Semakin banyak pakaian diproduksi, semakin banyak pula limbah yang dihasilkan. Kebanyakan negara tempat produk fast fashion dibuat adalah negara-negara berkembang seperti India, Pakistan, Bangladesh, Vietnam, Cambodia, yang tidak memiliki regulasi ketat yang mengatur pembuangan limbah tekstil. Jika Anda tahu tentang pencemaran sungai citarum, kondisi itu juga disebabkan oleh industri tekstil dan garment. 

Mikroplastik Dari Polyester 

Bahan ini digemari industri fast fashion karena harganya yang murah, menyerap warna dengan baik dan bebas kusut. Tidak heran ada data yang mencatat bahwa sejak tahun 2000, masa ketika tren fast fashion baru dimulai, produksi polyester meningkat.

Bahan ini rasanya memang punya sejumlah kelebihan kecuali kurang enak dipakai. Kenapa ia berbahaya karena bahan sintetis ini mengandung plastik yang dapat melepaskan microplastic ke air ketika dicuci. Sama seperti plastik, mikroplastik pun memerlukan waktu hingga ratusan tahun untuk terurai secara alami. Di dalam perjalanannya untuk terurai, mikroplastik bisa saja ditelan (atau tertelan) hewan atau masuk ke tubuh manusia melalui hewan yang dimakan.

Menghasilkan Banyak CO2

Industri fast fashion menyumbang 1.2 milliar ton CO2 per tahun atau 10% dari total polusi CO2 di dunia. Data dari Ellen MacArthur Foundation menyebutkan bahwa angka ini lebih besar dibandingkan industri penerbangan dan transportasi laut digabungkan. Dalam proses pembuatannya, satu buah kaos menghasilkan sebanyak 2.6 kg CO2 dan produksi satu buah celana jeans melepaskan 11.5 kg emisi CO2.

Perbudakan Modern

Negara-negara di Asia seperti Vietnam, India, Pakistan, Bangladesh, China, Thailand merupakan gudangnya tenaga kerja garmen yang rela dibayar amat murah dan di banyak kasus, mereka bekerja di lingkungan yang tidak sehat. Yang juga menyedihkan adalah banyaknya brand yang mempekerjakan anak-anak di bawah umur. Organisasi Perburuhan Internasional (ILO) menyatakan ada sekitar 260 juta pekerja anak di seluruh dunia yang bekerja untuk brand-brand besar skala internasional.  

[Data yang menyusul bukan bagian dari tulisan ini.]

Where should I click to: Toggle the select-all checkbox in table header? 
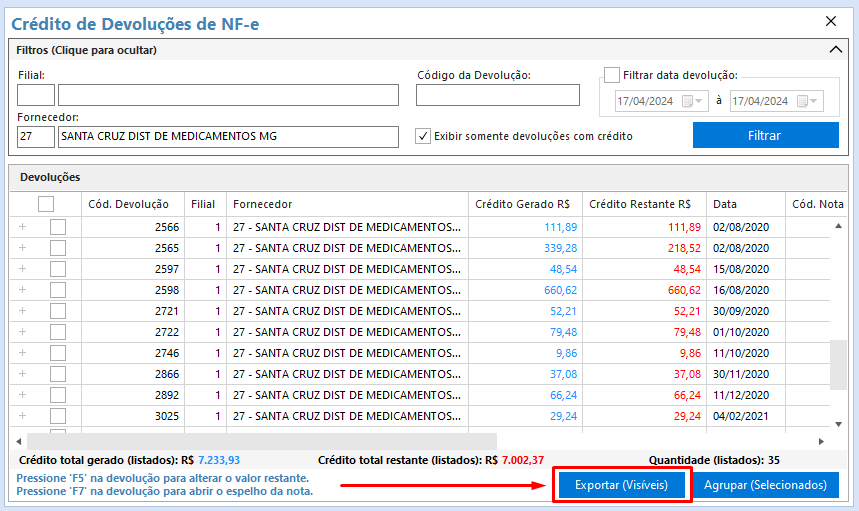coord(46,204)
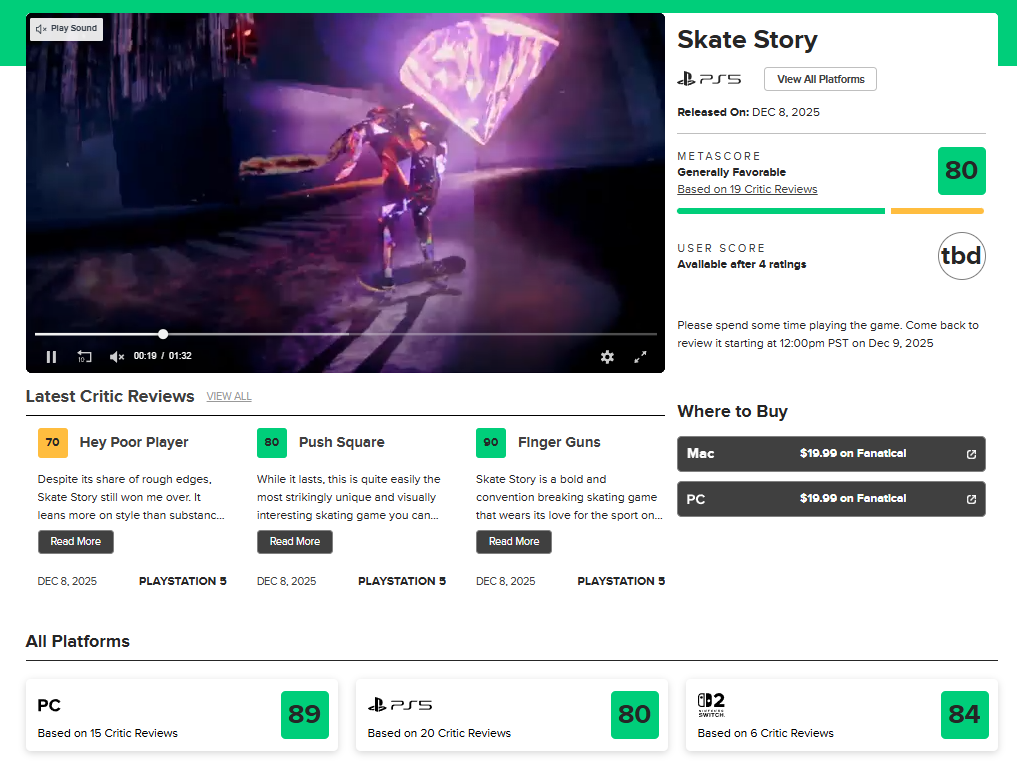Open the video settings gear
The image size is (1017, 771).
coord(608,357)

Dalam praktik fast fashion, perbudakan dengan gaya modern seakan menjadi hal yang wajar. Menurut survei 'Fashion Checker', 93% merek fast fashion malah tidak membayar pekerja garmen dengan upah layak.

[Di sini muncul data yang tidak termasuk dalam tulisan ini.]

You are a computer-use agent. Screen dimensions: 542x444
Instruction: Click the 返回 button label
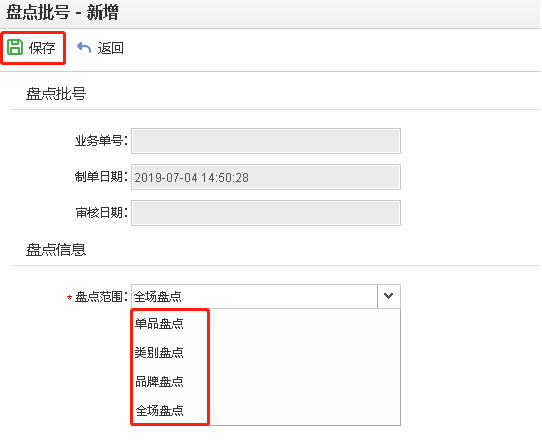coord(110,48)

Menghasilkan sampah pakaian

Bagaimana nasib dari pakaian yang tidak laku atau sudah melewati masa trennya? Sekitar 57% pakaian fast fashion yang tidak terjual tidak didaur ulang, melainkan hanya dibuang saja ditempat pembuangan akhir atau ditimbun. Saya juga pernah mendengar bahwa produk yang tidak laku akan dijual tanpa label dengan harga murah ke negara-negara miskin atau berkembang.

Kembali ke Konsep Slow Fashion

Lalu bagaimana kita bisa menjadi bagian dari perbaikan? Kita bisa mengadopsi slow fashion, konsep kebalikan dari fast fashion.

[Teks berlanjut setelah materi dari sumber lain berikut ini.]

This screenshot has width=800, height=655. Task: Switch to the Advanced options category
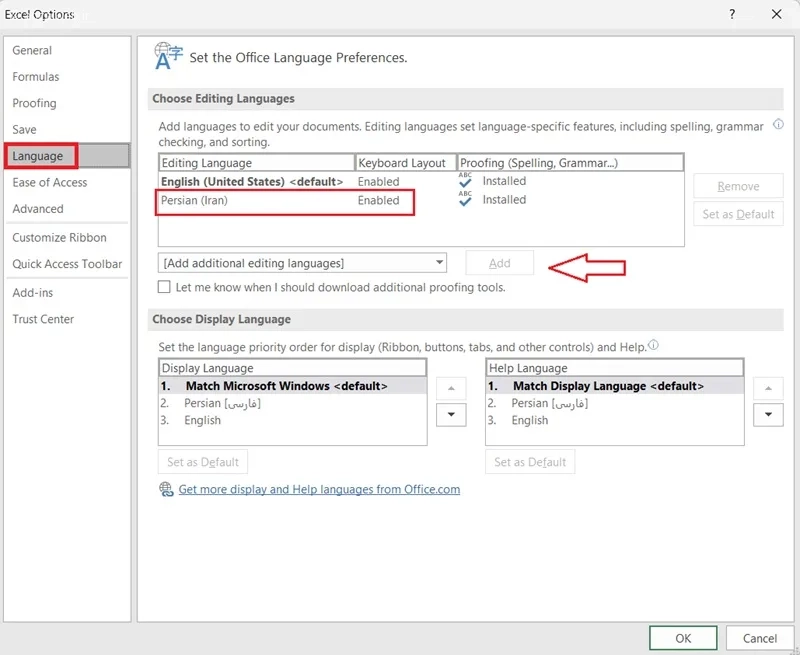tap(38, 209)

Slow fashion bukanlah konsep baru, inilah konsep logis membeli barang yang kita kenal sejak dulu, yaitu membeli barang kualitasnya bagus supaya awet dipakai, bukannya sering membeli barang karena kita tahu barang tersebut akan cepat rusak.

“Buy less, choose well, and make it last,” begitu ujar desainer Viviene Westwood yang melihat pola konsumsi fast fashion sebagai cara berpikir yang ‘sakit’. 

Dalam Slow fashionprodusen pakaian memproduksi pakaian memakai bahan berkualitas dengan tujuan agar pakaian itu bisa dipakai dalam waktu lama, dan dalam proses pembuatannya, produsen juga memperhatikan lingkungan.

Selain itu ada beberapa karakteristik khas produk slow fashion yang membedakannya dengan produk yang dilahirkan dengan konsep fast fashion, yaitu:

  • Diproduksi dari bahan berkualitas yang tahan lama
  • Tidak mengikuti tren, pakaian tidak diproduksi sesuai dengan musim yang berganti
  • Dapat didaur ulang
  • Jumlah produksi terbatas
  • Model yang dikeluarkan terbatas
  • Mengimplementasikan desain zero waste cutting

Inisiasi Slow Fashion hadir dari Kate Fletcher, seorang aktivis yang fokus di bidang fashion dan ia berhasil mempopulerkan Slow Fashion sebagai sebuah gerakan global. Dukungan masyarakat terhadap Slow Fashion mendorong tumbuhnya perusahaan fashion yang mengutamakan keberlanjutan lingkungan dan pada saat yang sama memberi tekanan bagi para pelaku fast fashion untuk menawarkan alternatif yang lebih baik. 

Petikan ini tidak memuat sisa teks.